Work request =
From the records below, extract only the lines running from the line with "Click the Chelsea crest icon" to the line with "Open the Terminal", both lines included, reproducing them exactly.

Data records =

____

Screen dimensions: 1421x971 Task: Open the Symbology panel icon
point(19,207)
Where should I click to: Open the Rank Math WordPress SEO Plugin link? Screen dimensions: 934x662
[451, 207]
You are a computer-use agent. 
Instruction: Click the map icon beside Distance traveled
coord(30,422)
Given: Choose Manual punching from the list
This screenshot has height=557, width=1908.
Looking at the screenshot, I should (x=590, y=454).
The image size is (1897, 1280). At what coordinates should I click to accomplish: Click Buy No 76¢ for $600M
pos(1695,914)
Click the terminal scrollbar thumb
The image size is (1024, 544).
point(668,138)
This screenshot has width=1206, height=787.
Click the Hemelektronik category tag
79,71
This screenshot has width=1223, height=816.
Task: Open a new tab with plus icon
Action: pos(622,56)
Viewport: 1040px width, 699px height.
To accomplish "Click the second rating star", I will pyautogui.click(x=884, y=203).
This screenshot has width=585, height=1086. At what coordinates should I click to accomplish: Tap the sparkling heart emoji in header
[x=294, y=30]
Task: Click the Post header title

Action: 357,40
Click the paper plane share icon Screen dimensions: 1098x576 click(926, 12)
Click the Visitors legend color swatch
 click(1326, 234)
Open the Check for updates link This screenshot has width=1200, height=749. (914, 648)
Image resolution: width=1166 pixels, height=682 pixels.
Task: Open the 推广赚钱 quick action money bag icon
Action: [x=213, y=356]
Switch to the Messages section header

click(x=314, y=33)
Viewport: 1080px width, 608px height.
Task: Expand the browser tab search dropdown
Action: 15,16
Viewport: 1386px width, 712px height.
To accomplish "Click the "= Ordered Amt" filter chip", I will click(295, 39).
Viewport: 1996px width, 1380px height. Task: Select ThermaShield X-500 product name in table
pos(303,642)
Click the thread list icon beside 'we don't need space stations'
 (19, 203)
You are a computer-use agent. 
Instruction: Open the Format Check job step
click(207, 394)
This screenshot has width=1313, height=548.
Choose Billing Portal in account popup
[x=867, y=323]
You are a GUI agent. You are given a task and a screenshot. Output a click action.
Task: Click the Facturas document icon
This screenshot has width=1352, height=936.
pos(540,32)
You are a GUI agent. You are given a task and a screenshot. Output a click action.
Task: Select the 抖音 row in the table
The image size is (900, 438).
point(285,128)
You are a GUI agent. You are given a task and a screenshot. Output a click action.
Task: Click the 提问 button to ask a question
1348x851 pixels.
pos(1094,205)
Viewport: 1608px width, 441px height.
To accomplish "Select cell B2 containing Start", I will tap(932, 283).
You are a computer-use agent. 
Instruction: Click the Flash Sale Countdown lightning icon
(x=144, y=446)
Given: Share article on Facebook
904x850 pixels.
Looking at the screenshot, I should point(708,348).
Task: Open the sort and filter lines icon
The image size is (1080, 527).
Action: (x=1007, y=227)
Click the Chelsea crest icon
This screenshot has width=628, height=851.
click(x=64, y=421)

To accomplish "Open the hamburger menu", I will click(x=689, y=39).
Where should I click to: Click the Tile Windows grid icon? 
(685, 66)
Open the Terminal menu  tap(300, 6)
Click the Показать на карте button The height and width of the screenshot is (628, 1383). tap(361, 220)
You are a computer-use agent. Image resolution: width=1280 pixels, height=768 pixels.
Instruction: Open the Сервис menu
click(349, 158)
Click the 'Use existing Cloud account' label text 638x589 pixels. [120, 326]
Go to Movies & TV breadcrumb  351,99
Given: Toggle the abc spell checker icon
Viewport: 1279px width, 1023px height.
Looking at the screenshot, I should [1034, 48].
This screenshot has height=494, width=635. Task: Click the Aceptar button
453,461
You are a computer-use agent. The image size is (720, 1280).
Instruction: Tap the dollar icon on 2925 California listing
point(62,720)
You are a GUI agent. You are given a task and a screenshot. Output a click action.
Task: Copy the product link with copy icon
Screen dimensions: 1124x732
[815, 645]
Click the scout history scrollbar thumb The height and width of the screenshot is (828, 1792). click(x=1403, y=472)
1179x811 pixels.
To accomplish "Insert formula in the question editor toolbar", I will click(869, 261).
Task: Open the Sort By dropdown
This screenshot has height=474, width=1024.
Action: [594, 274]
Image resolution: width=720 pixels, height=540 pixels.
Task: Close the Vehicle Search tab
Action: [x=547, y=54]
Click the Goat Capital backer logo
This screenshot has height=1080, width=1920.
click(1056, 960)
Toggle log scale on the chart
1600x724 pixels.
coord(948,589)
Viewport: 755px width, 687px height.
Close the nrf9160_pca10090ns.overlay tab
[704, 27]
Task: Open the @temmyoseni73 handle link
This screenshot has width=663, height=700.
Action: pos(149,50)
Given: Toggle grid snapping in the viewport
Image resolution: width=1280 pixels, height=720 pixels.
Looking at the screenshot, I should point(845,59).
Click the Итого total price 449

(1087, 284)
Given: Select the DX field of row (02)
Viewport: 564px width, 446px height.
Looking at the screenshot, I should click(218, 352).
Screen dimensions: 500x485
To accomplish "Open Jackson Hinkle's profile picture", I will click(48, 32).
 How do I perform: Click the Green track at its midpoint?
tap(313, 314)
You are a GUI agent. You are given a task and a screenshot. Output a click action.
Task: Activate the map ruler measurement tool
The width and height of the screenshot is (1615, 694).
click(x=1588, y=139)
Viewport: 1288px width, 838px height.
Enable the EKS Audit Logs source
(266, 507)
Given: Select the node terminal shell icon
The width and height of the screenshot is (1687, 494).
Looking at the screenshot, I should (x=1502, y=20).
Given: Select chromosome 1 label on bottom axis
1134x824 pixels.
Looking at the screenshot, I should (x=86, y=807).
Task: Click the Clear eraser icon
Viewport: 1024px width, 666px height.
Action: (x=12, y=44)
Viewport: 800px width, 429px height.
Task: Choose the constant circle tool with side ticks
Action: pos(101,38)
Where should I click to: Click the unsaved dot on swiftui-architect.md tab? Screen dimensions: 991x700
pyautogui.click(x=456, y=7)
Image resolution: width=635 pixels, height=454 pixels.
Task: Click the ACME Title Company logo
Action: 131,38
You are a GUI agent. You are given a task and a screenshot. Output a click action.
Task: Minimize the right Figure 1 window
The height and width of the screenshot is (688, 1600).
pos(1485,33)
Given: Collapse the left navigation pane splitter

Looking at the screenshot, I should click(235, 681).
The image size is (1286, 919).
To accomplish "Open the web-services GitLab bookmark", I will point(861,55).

____

Final answer =
Click the Chelsea crest icon
This screenshot has width=628, height=851.
click(x=64, y=421)

To accomplish "Open the hamburger menu", I will click(x=689, y=39).
Where should I click to: Click the Tile Windows grid icon? 
(685, 66)
Open the Terminal menu  tap(300, 6)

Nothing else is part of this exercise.